§ **STORED DATA**
+ + + +
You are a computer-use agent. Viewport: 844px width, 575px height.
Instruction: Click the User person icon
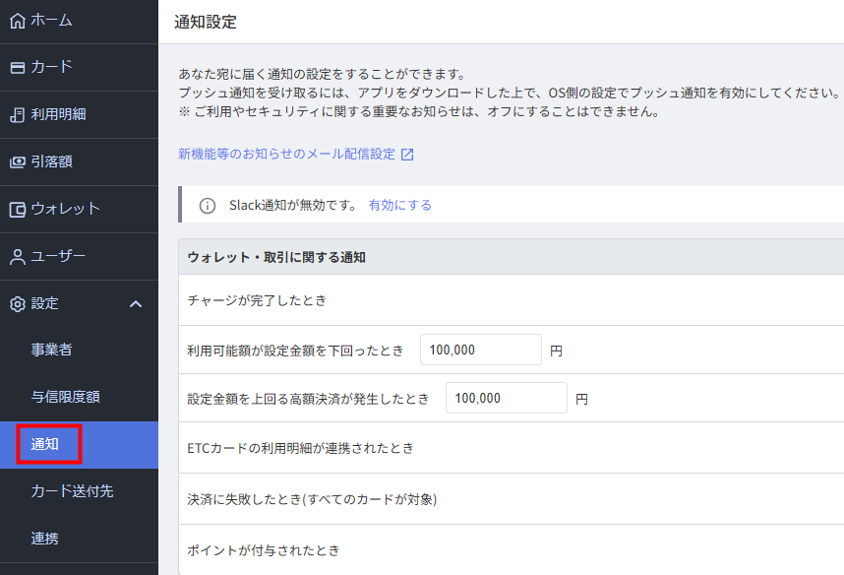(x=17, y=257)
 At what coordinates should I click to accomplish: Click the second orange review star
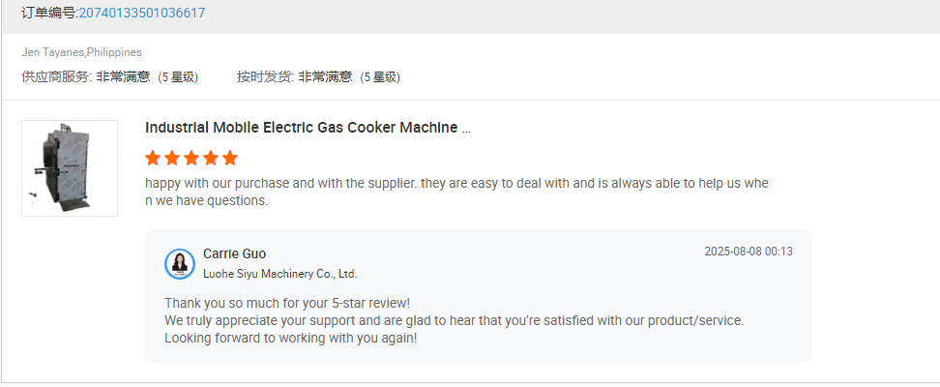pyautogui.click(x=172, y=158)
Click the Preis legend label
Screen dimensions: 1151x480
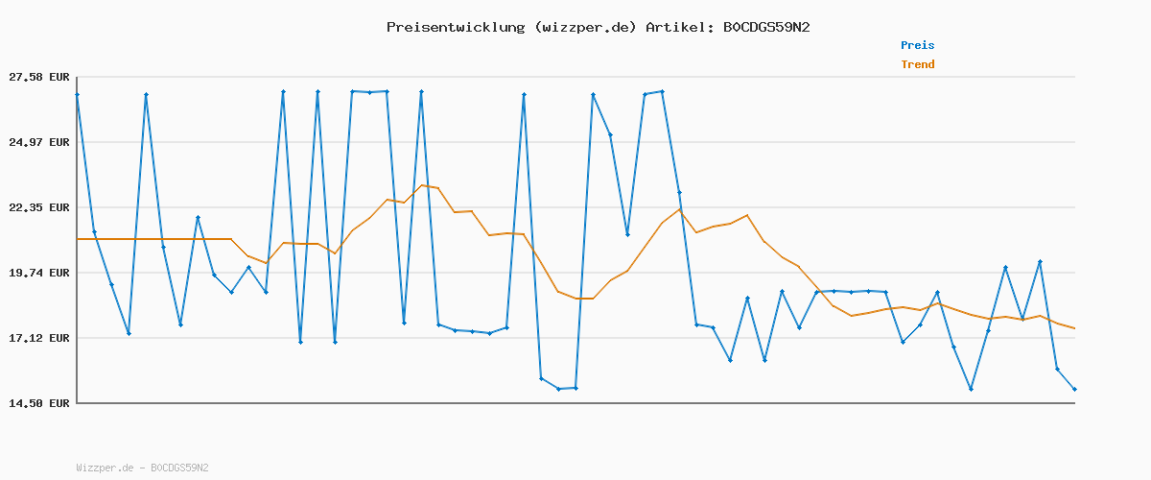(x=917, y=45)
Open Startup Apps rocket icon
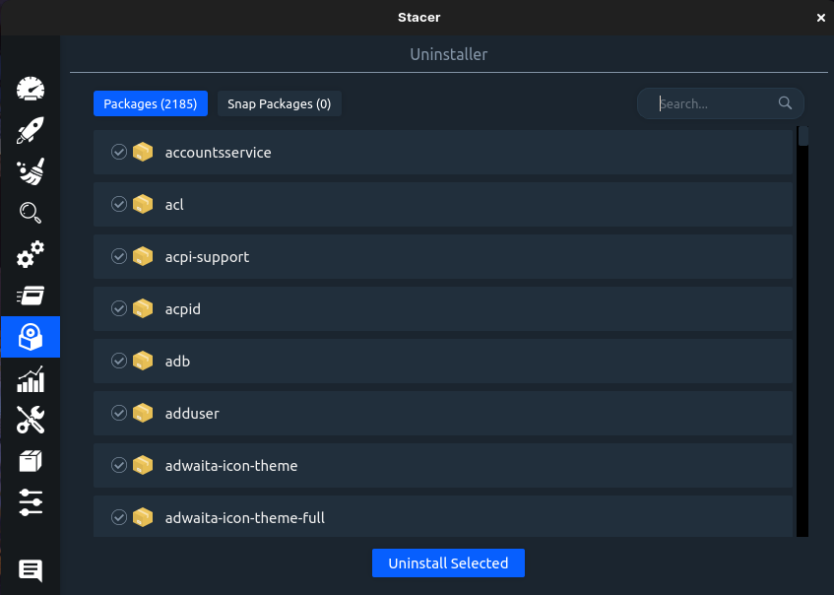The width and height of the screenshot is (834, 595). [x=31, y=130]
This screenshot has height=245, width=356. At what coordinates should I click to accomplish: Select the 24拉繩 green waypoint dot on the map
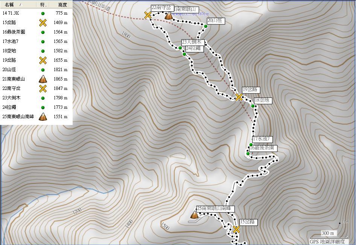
+ + + +
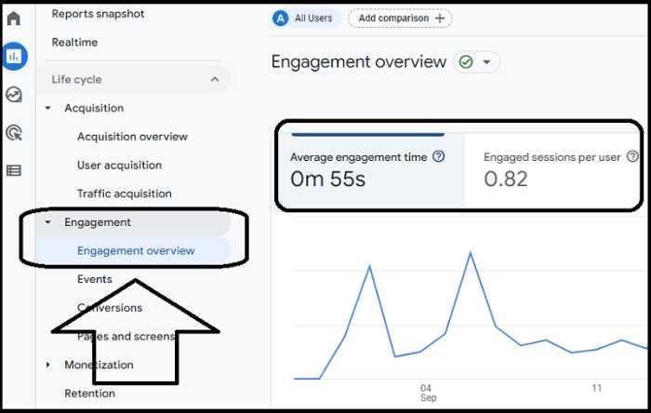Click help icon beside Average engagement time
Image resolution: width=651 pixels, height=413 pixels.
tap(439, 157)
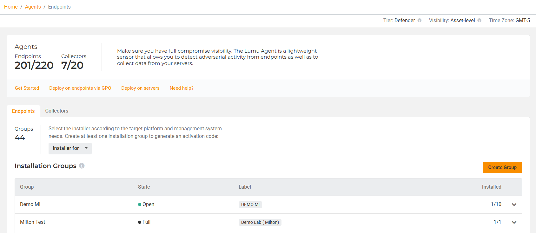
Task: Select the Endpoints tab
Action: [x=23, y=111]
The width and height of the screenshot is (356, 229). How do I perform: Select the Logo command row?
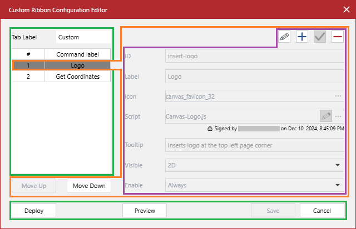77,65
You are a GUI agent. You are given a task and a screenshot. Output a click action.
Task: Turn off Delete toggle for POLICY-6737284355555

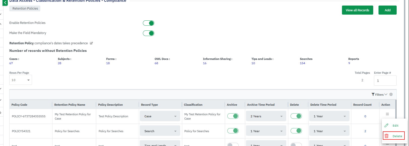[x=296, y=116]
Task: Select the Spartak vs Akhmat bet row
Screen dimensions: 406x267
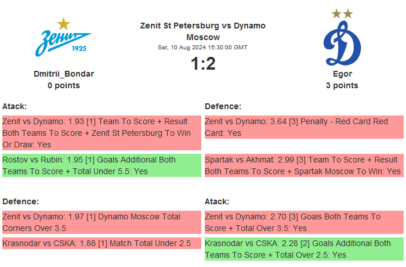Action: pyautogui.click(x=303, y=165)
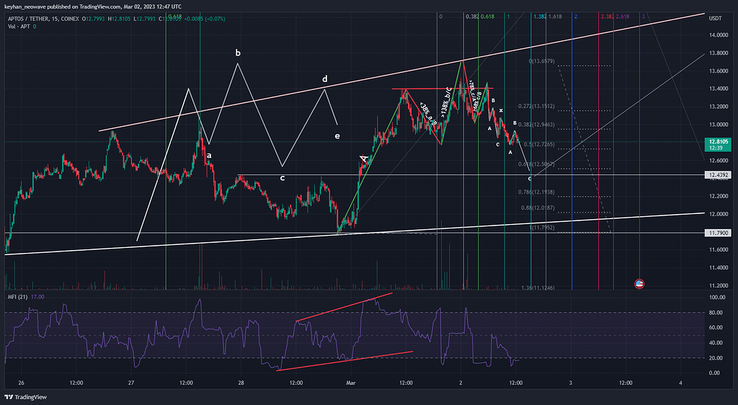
+ + + +
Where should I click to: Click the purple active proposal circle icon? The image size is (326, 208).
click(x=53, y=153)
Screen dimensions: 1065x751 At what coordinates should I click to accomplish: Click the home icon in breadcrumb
+ + + +
§ **AIM OF THE TASK**
Where the word "agent" shows up in a line of the listing, return that line.

§ **RESPONSE TO THIS TASK**
You are a computer-use agent. Viewport: 844px width, 575px height.
You are a GUI agent. You are given a task and a screenshot. Output a click action.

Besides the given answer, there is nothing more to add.